1. The accused were charged under Section 379, Penal Code, for having cut and removed branches of an avenue tree in Nandi Daddabalapur high-road; they were caught red-handed and produced along with the property before the Police of Daddaballapur. After trial, the learned Magistrate found both A. 1 and A.2 guilty of the offence and fined them Rs. 40 and Rs. 5 respectively, and the accused have preferred this revision petition against their convictions.
2. On a perusal of the evidence there is little doubt that the tree in question is the avenue tree on the road side which is the property of the Government, and that the accused have removed the branches without the permission of the authorities concerned. The facts found by the lower Court are not disputed before this Court.
3. Sri B. Venkatesha Rao, the learned counsel for the petitioners, urged that the acts complained of amount to an offence under the Special Act, viz. Section 43, Land Revenue Code. Under Section 44 of the said Act provision is made for recovering the value of the tree removed as if it were in arrear of land revenue and also to levy a fine. These provisions of the Land Revenue Code, it is urged, do exclude the liability of the petitioners under the ordinary law, the Indian Penal Code. Reliance is placed on the decision reported in Mohan Lal v. Emperor, A. I. R. (17) 1930 Oudh 497: (32 Cr. L. J. 104) wherein it has been held that a punishment under the Penal Code for abetment of an act which is an offence under the Salt Act and not an offence under the Penal Code is illegal for the reason that Salt Act prescribes specific punishment for the abetment of such an offence. This decision is not applicable to the circumstances of the present case. It is not denied that the act complained of forms a separate offence under the general law, the Penal Code; and these Acts do not conflict with each other. Section 26, General Clauses Act, makes ft provision as to offences punishable under two or more enactments thus :
'Where an act or omission constitutes an offence under two or more enactments, then the offender shall be liable to be prosecuted and punished under either or any of those enactments, but shall not be liable to be punished twice for the same offence.'
It is admitted that the petitioners were neither proceeded with nor punished under the Land Revenue Code. It, therefore, follows that where an act is an offence under the provisions of two enactments which are not in conflict wit each other, prosecution could be resorted to under either of the enactments. The prosecution under the Penal Code is not illegal as contended.
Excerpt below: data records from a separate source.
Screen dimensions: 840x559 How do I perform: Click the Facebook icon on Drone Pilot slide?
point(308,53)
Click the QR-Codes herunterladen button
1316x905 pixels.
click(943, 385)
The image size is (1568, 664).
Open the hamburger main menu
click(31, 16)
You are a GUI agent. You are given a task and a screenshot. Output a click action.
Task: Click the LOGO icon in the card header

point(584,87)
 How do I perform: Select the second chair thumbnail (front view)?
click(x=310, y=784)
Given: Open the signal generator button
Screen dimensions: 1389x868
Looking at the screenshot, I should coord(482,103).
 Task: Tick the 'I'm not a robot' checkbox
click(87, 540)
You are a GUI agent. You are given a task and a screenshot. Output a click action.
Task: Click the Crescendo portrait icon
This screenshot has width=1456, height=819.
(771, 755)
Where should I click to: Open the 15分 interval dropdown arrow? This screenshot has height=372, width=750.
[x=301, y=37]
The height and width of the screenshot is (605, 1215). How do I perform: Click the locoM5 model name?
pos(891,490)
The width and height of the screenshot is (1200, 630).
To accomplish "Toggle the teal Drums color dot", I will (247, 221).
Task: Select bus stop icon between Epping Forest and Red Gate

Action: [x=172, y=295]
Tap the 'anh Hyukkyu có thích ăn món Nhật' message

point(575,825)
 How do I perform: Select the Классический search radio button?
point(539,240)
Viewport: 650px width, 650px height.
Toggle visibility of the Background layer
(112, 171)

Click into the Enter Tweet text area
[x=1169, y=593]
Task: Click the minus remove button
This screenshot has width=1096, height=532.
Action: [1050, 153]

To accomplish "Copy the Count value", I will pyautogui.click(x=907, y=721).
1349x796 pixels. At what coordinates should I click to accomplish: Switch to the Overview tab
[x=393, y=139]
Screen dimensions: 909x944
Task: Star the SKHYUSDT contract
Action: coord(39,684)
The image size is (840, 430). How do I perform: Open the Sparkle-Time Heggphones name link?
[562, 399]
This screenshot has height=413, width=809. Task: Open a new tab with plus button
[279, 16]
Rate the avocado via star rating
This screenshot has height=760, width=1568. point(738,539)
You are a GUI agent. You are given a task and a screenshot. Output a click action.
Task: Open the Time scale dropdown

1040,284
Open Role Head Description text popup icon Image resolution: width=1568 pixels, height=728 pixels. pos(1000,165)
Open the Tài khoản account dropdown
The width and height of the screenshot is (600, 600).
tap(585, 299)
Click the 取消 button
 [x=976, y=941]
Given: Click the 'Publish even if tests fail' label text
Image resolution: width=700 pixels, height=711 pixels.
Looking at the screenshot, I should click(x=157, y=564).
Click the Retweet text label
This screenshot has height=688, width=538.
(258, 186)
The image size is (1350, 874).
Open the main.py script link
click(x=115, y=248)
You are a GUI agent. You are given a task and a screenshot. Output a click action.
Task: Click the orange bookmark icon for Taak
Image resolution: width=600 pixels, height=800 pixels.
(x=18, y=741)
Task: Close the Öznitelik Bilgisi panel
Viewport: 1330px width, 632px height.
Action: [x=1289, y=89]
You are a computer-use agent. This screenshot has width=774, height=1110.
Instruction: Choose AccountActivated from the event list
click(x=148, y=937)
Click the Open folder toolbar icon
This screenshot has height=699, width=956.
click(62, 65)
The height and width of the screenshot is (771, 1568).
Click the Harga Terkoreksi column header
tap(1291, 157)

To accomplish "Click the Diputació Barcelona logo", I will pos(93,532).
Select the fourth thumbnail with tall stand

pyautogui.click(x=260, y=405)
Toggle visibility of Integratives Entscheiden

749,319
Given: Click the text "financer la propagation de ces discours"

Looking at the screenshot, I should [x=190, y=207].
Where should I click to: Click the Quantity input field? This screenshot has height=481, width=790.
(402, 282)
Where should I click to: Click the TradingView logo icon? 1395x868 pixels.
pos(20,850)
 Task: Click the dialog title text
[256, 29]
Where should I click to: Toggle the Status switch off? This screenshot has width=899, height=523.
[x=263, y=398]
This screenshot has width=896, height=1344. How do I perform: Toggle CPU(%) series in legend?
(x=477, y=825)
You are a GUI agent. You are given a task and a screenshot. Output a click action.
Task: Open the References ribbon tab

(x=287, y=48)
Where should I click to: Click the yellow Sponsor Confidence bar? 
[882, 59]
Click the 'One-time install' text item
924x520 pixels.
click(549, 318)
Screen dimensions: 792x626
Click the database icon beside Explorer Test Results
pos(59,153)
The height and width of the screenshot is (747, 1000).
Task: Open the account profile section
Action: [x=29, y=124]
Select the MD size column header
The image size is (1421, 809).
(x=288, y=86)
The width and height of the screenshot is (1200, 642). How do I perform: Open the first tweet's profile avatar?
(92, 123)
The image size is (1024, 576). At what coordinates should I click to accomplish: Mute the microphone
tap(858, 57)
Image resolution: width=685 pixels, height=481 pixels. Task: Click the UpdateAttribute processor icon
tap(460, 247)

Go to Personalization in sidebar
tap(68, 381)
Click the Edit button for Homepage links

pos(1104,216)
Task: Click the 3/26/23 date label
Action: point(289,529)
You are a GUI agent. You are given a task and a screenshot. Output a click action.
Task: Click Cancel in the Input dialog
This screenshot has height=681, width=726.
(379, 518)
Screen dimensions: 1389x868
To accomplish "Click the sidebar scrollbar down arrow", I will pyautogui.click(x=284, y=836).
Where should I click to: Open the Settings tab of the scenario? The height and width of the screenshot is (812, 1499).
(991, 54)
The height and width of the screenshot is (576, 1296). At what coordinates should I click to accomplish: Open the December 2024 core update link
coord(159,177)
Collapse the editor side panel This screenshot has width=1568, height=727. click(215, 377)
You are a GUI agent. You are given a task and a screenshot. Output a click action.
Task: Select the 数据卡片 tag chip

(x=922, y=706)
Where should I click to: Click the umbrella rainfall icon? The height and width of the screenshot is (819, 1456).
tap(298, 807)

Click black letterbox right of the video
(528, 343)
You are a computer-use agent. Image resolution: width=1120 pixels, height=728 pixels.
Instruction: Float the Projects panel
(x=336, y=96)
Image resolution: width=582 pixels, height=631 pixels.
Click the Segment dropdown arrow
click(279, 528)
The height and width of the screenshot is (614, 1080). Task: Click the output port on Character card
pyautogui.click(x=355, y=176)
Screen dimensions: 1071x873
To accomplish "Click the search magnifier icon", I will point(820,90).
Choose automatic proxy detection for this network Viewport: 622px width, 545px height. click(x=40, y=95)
4. The next point raised by the petitioners is that the proviso to Section 44, Land Revenue Code, enables the Deputy Commissioner instead of imposing a fine, to institute criminal proceedings. It is argued to mean that either the Deputy Commissioner or only with his sanction any other authority should institute criminal proceedings and not otherwise; I am unable to agree with this suggestion. The proviso to that section only contemplates the alternative remedy open to the Deputy Commissioner with no delegation to any other authority by way of sanctioning the prosecution, but the said proviso does in no way preclude the applicability of or the liability under the general law, the Indian Penal Code. In any view of the case, there is no reason to interfere with the decision of the Court below. The petition fails and is dismissed.